I attended a private high school that issued laptops to all of its students and faculty. Of course, because we had near-constant Internet access, the school had a pretty hefty firewall put in place — amongst other measures — to ensure we were doing what we were supposed to during class. However, being a bunch of teens, many of us were also doing our best to circumvent this firewall, typically through proxies.
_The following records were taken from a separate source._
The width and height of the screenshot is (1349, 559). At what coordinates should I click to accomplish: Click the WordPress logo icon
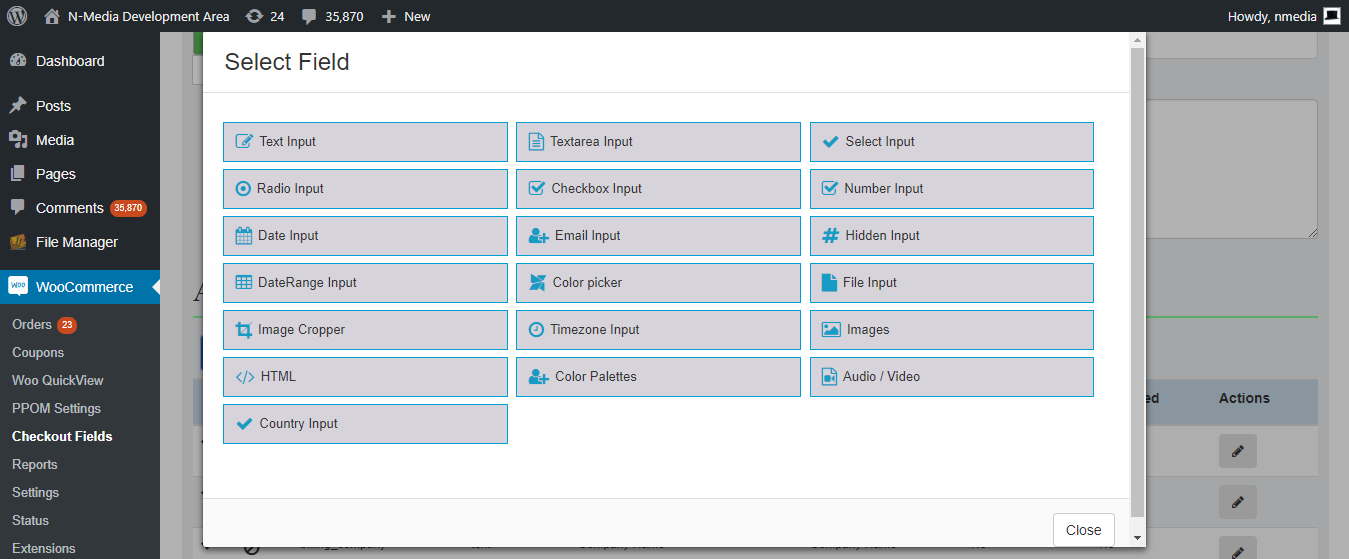coord(17,16)
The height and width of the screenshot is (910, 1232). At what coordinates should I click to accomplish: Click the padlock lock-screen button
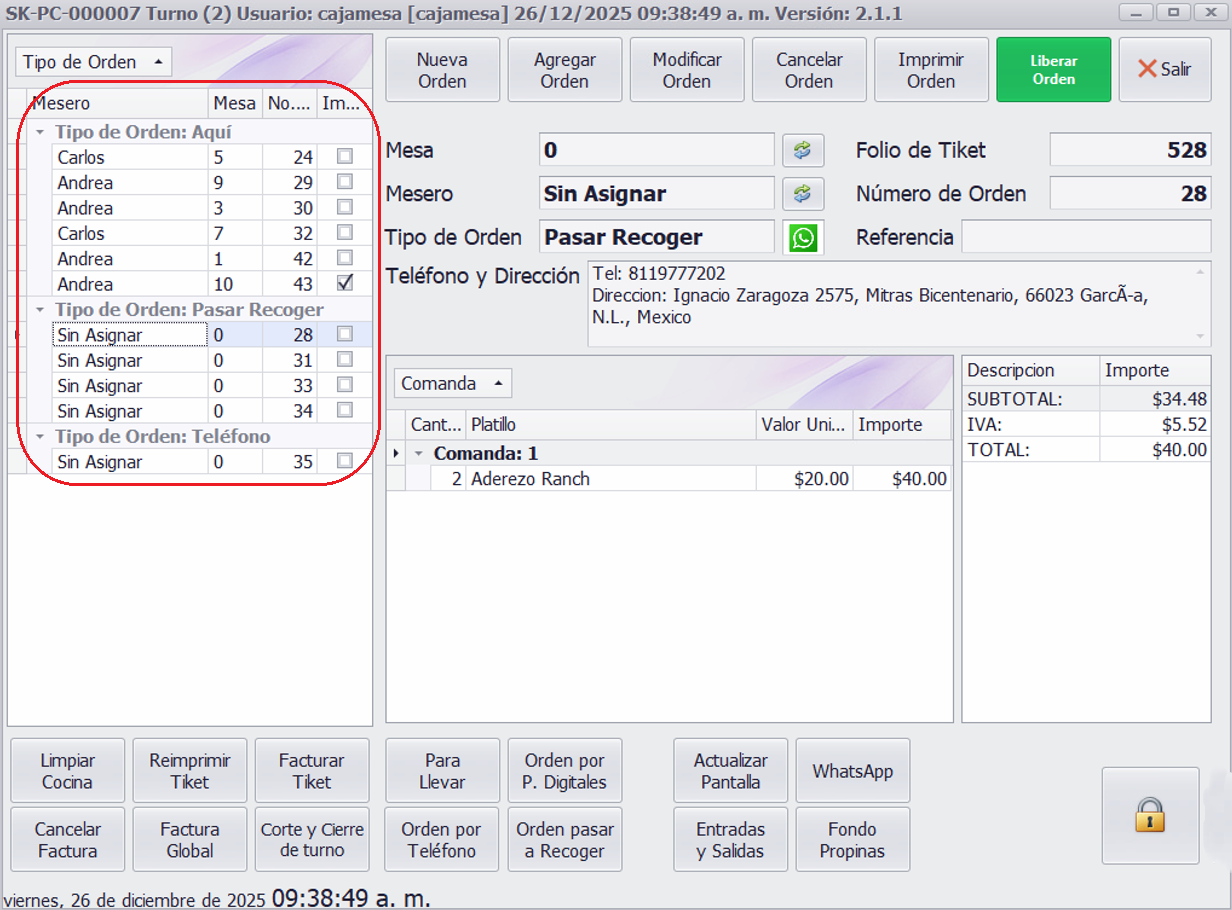[x=1150, y=815]
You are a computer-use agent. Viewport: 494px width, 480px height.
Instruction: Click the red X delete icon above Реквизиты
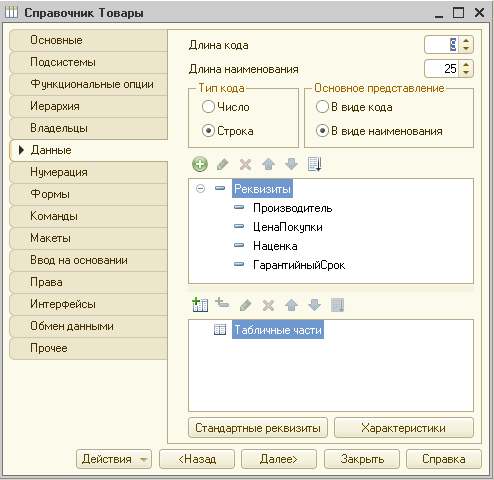(x=246, y=164)
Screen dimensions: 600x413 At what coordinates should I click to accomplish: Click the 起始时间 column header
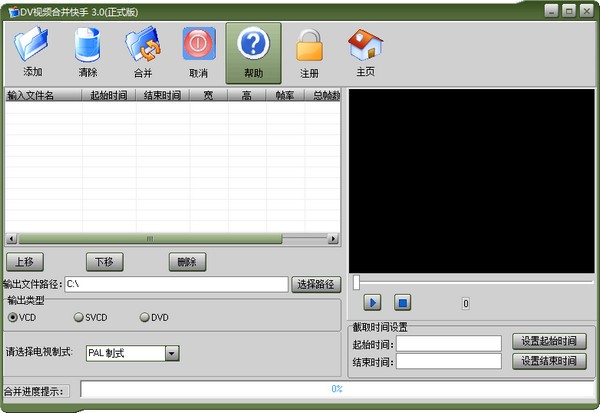pos(109,96)
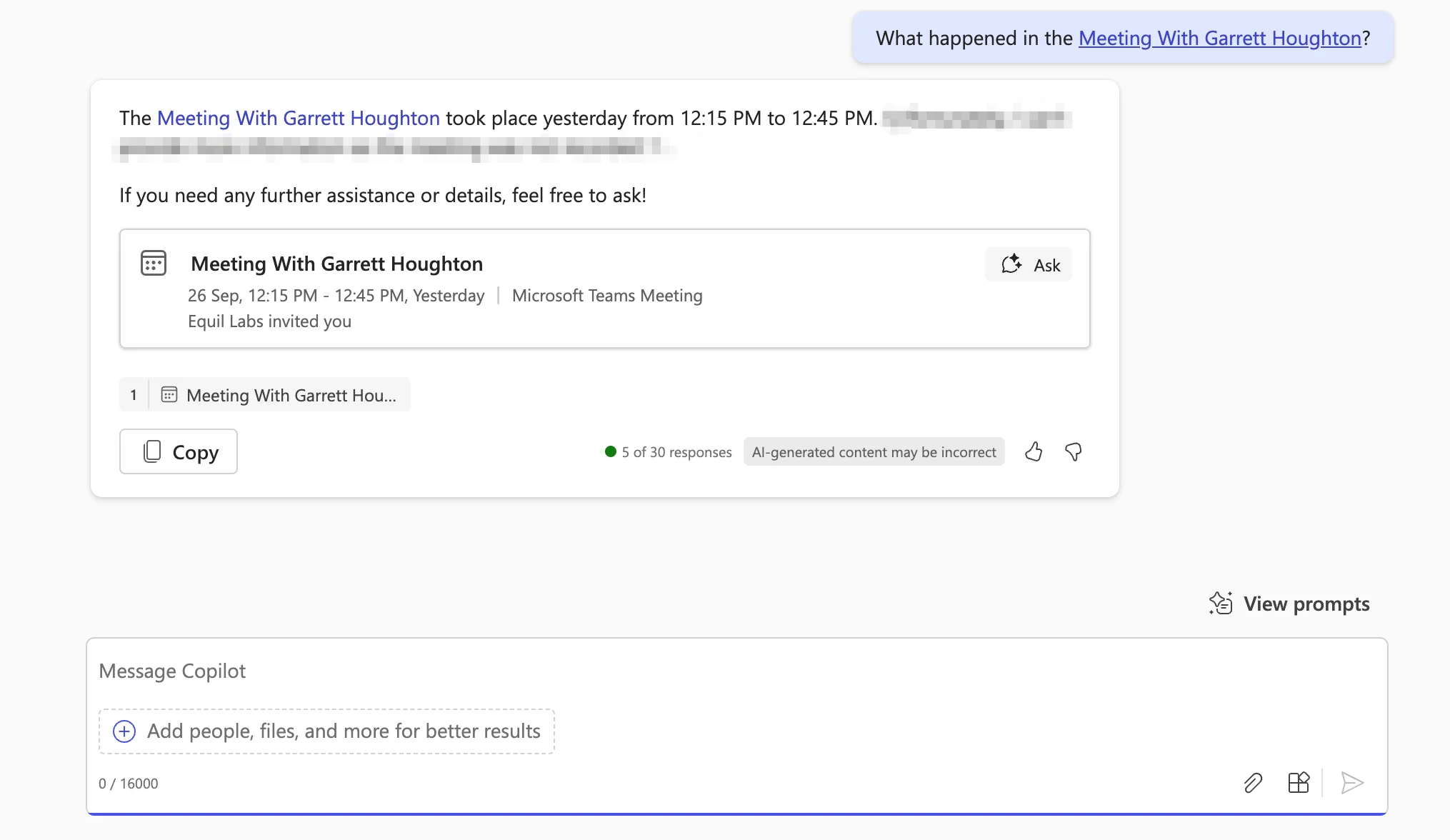Click the thumbs up feedback icon
Image resolution: width=1450 pixels, height=840 pixels.
pyautogui.click(x=1034, y=451)
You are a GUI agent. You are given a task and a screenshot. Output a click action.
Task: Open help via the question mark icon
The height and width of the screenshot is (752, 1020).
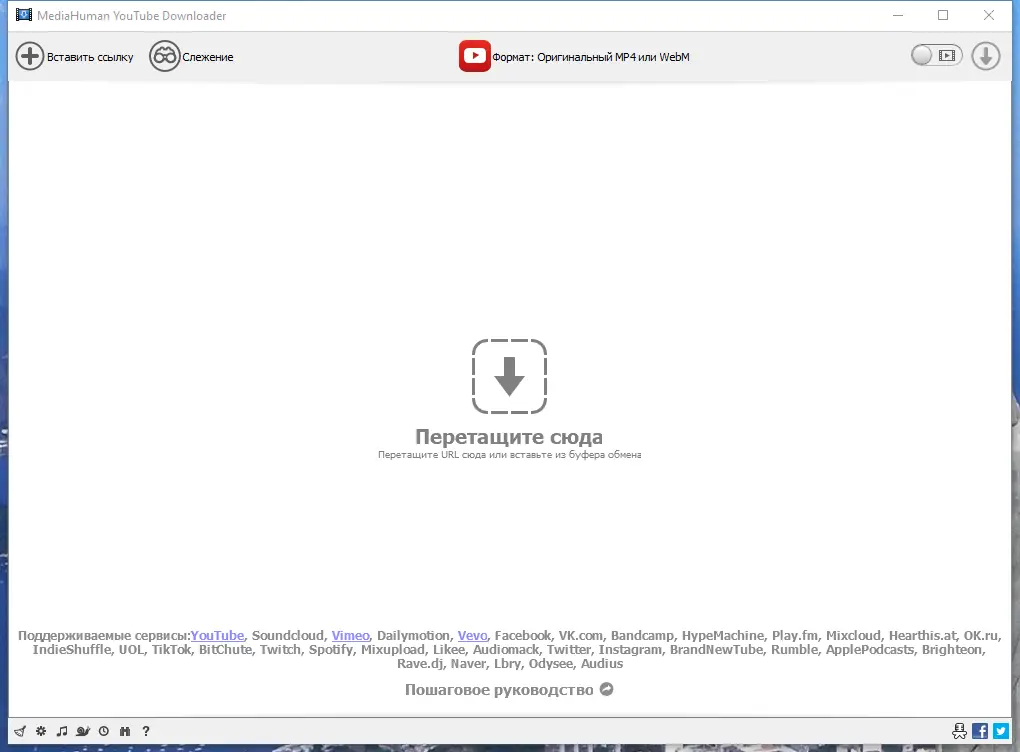click(x=146, y=731)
Once one of these was found, it spread like a wildfire before administration caught on and blocked it and the cycle repeated.

I’m not sure how this is handled at other schools, but at mine, the last week before finals was solely dedicated to reviewing for them and to giving you an opportunity to ask your teachers questions about older material.

It’s this time my sophomore year and I’m in my algebra class browsing social media via one of those aforementioned Internet proxies — perhaps not the smartest decision looking back, but oh, well. Unbeknownst to me, my teacher — the very same one from this story — has snuck up behind me.

Teacher: “Is that Reddit?!”

I nearly jump out of my skin, especially since computer misuse is an automatic detention, and circumvention of the firewall can be a suspension if you get caught directly.

Me: “Um, yeah.”

Teacher: “How the h*** did you get around the firewall?! I swear, I’ve been trying to do that all year.”

Me: “Oh, uh, I use [Proxy].”

Teacher: “Thanks!”

He immediately scurried back to his desk. 

Since the first story I submitted about him, I’ve learned he didn’t even apply to the school to be a teacher; he applied to be in their IT department. Administration just stuck him in the position because he had a math degree. That fact explained a lot.